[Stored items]
===

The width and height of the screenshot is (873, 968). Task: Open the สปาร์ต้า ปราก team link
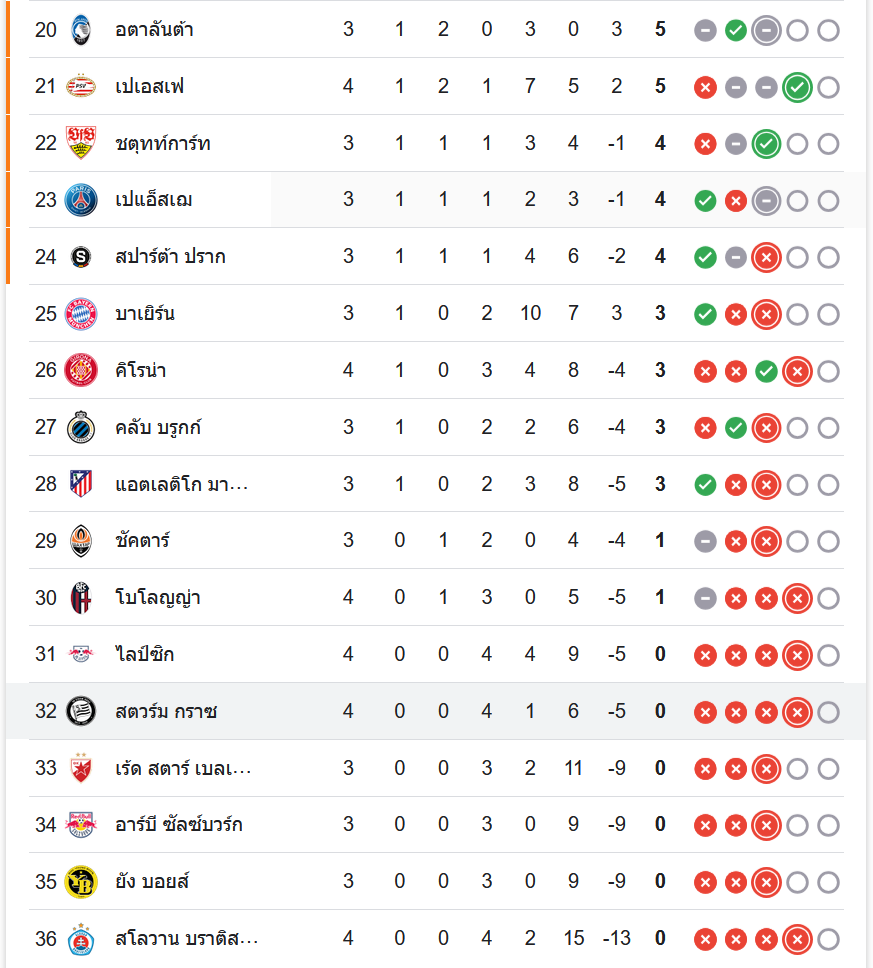pos(170,257)
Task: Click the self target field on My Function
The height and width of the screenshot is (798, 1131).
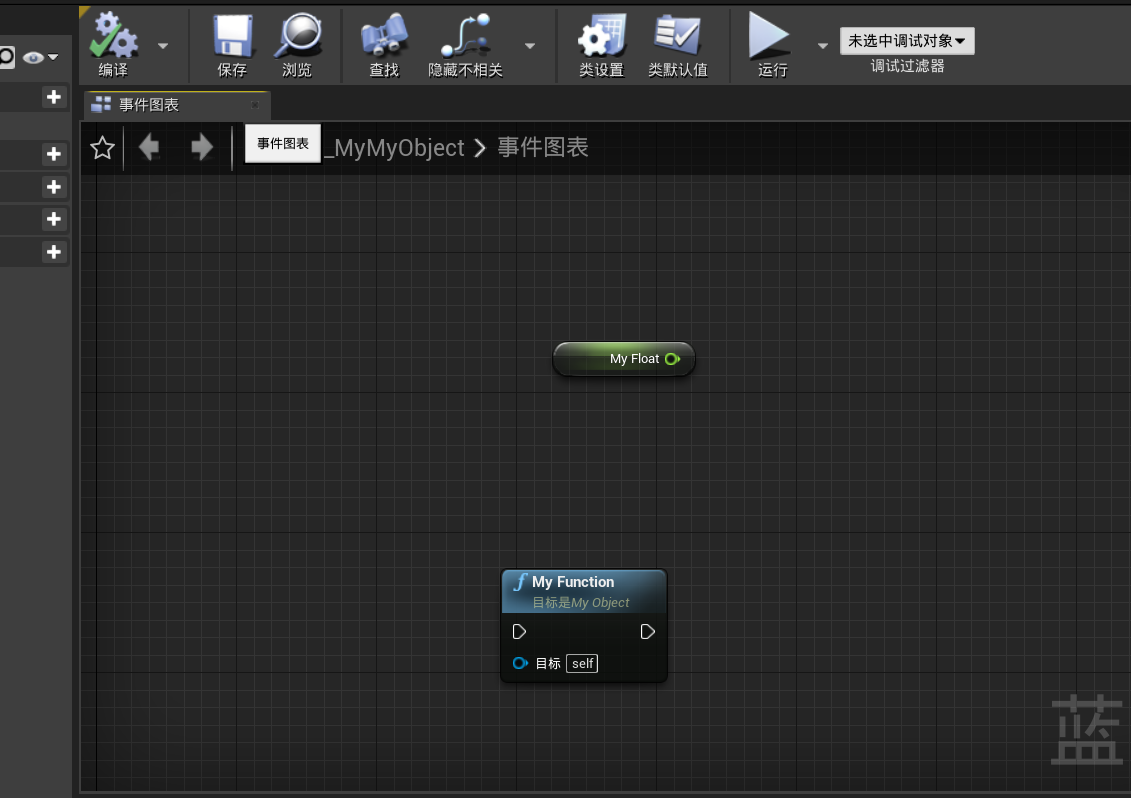Action: (581, 663)
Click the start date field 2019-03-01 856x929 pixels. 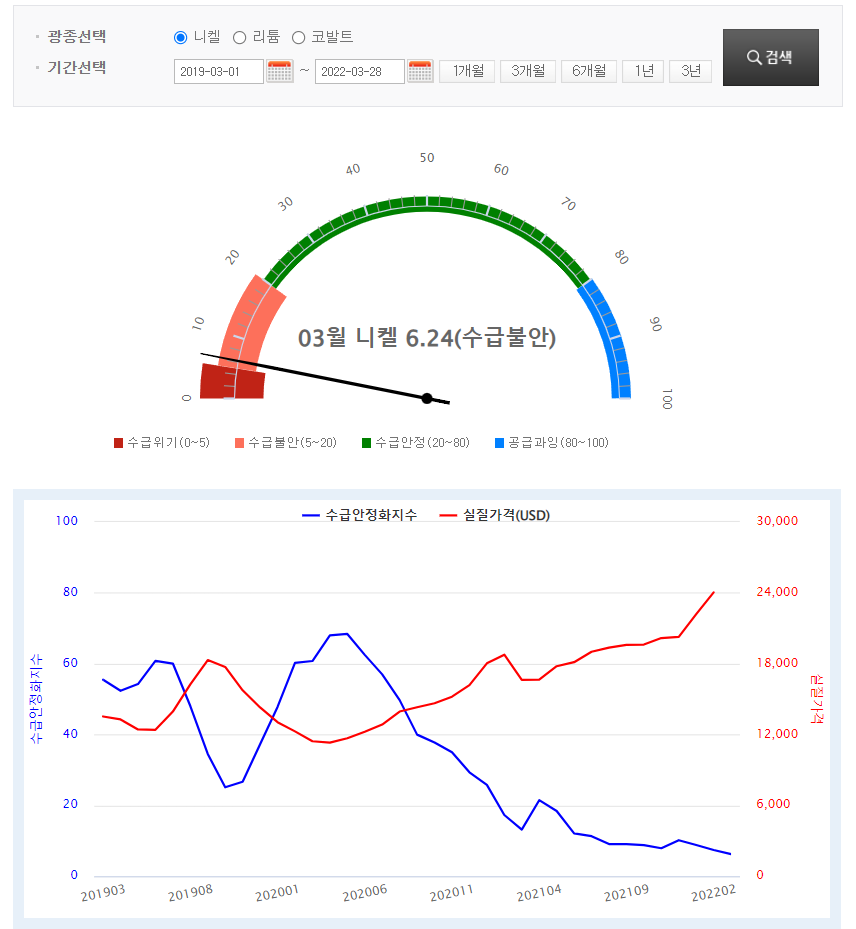218,72
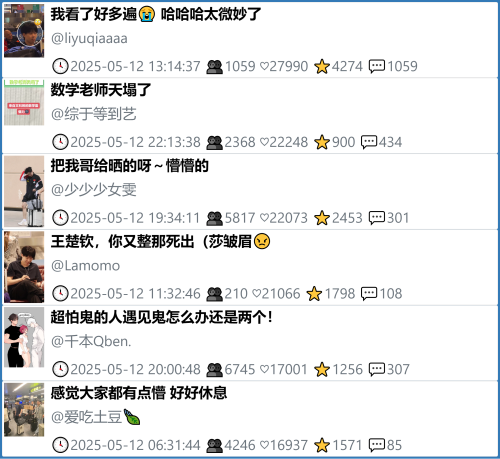Click the clock icon beside 2025-05-12 11:32:46
500x459 pixels.
60,294
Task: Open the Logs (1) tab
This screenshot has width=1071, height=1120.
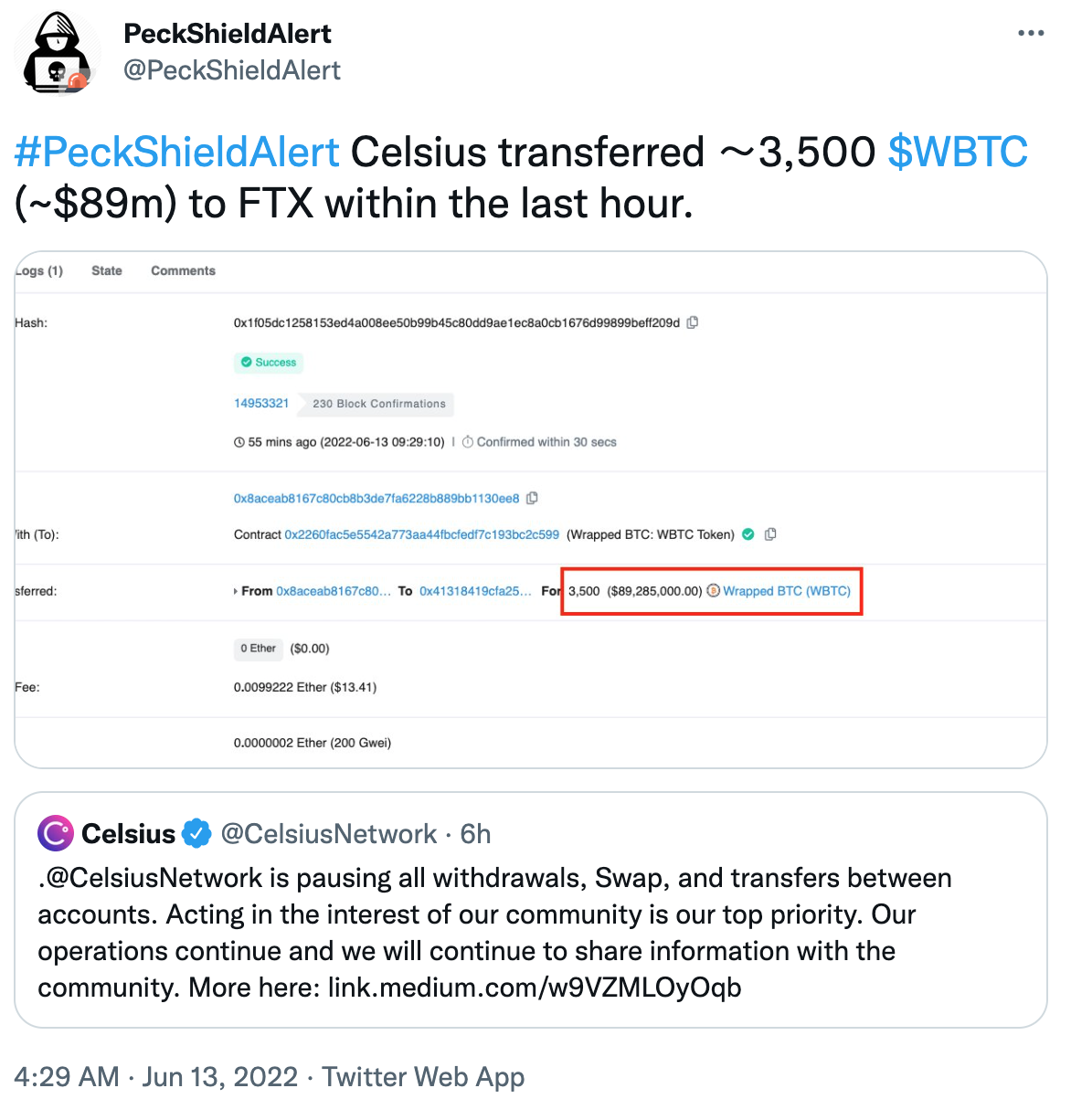Action: click(x=39, y=270)
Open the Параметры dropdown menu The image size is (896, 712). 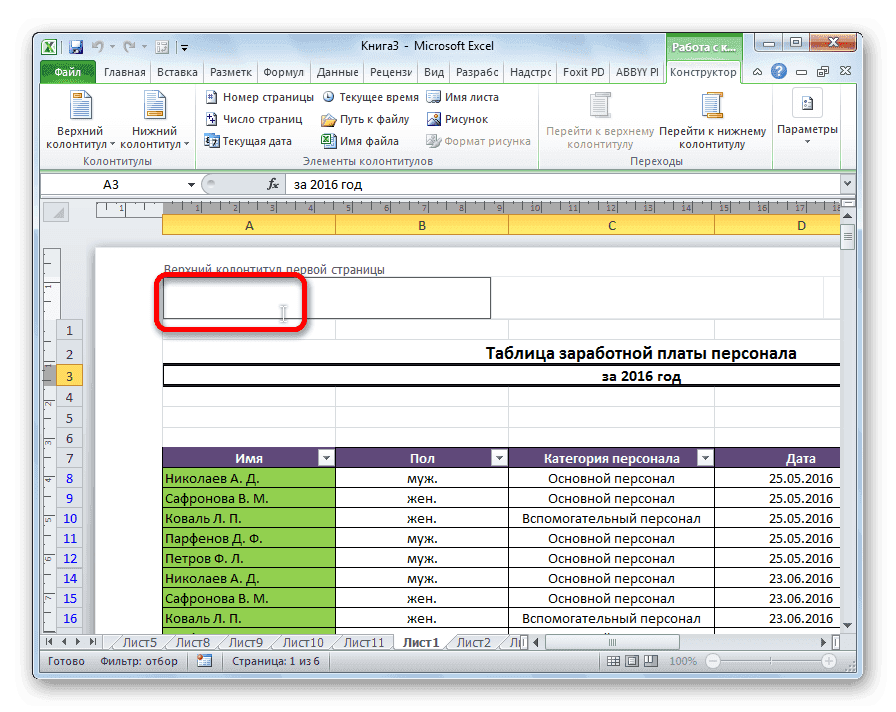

===

:: What the exercise asks ::
When the line containing "This screenshot has width=1071, height=1120." is reached, write out that line and each one after it exactly, ending with the last line of the records; pictures are not copied.

:: Exercise solution ::
This screenshot has width=1071, height=1120.
Action: click(x=39, y=270)
Open the Параметры dropdown menu The image size is (896, 712). 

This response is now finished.